Mortgages and financing make it possible for many people to own homes, even those with incomes lower than what CAR suggests is needed in order to buy a house.

“One of the things that has helped a lot of people buy houses in the current market is mortgages,” Rinker said. “It’s a lot easier for buyers to find what works for them.”

“The affordability index uses conventional financing,” said Donald Bleich, professor of real estate at CSUN. “If you use special financing, housing is more affordable.”

Other alternative options are moderate down payments of about 10 percent, rather than the standard 20 percent, adjustable rate mortgages with very low payments, and interest-only loans, Olson said.

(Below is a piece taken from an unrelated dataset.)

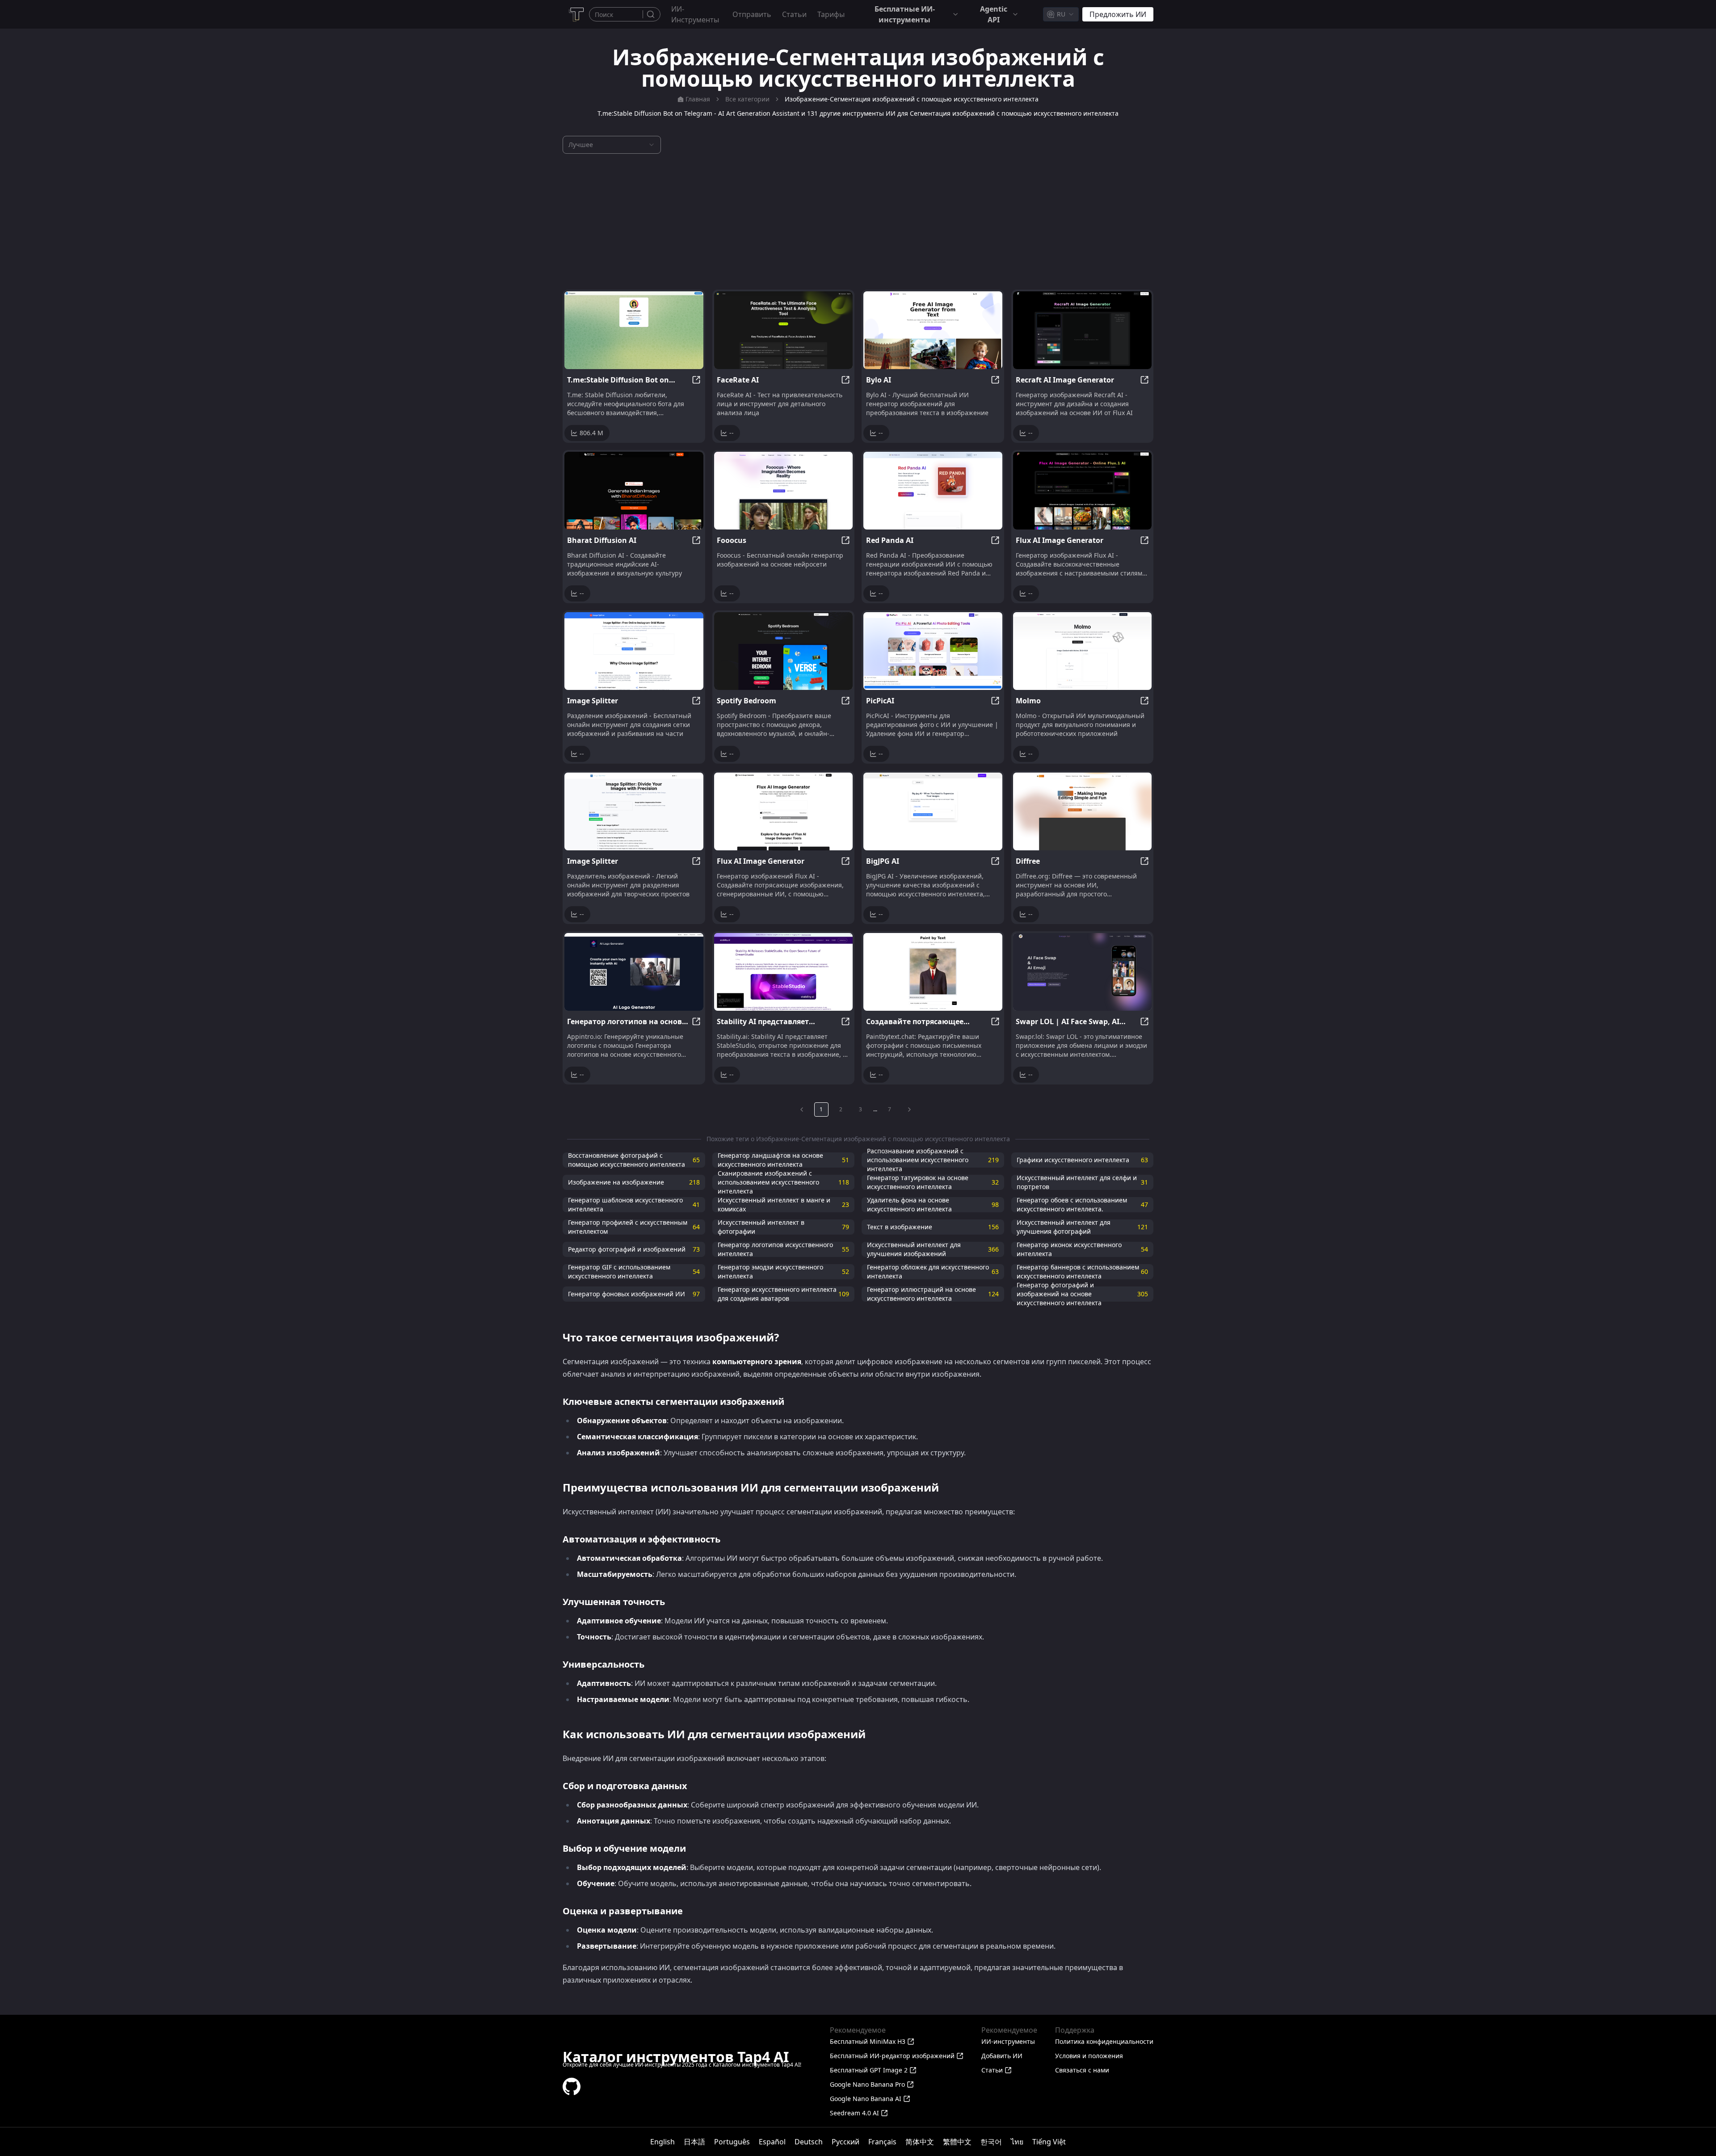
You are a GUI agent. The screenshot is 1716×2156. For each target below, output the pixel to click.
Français (882, 2142)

A lease option also exists in some cases, which is financing arranged directly between the buyer and seller.

“The first step anyone should take is to contact a reputable lender and find out if they qualify, and if not, how they can qualify,” Olson said.

Regarding the fact that CAR suggests an income of over $110,000 to afford a typical house in the San Fernando Valley, Olson said it is not a strict figure.

“That should be used only as a guideline,” Olson said. “A potential buyer should meet with a lender to find out what they can qualify for with their specific financial needs.”

Rinker advised students not to take for granted the impact good credit has on a person’s ability to own a home.

“Recognize that everything you do with your finances and credit history now will affect you for seven to 10 years on your FICO score,” Rinker said.

Those credit scores impact whether someone is able to choose alternative financing, Rinker said.

“Good financial habits are like good study habits: They will last you for the rest of your life, and you should try to develop them now rather than later, because it will make a difference in the end,” Rinker said.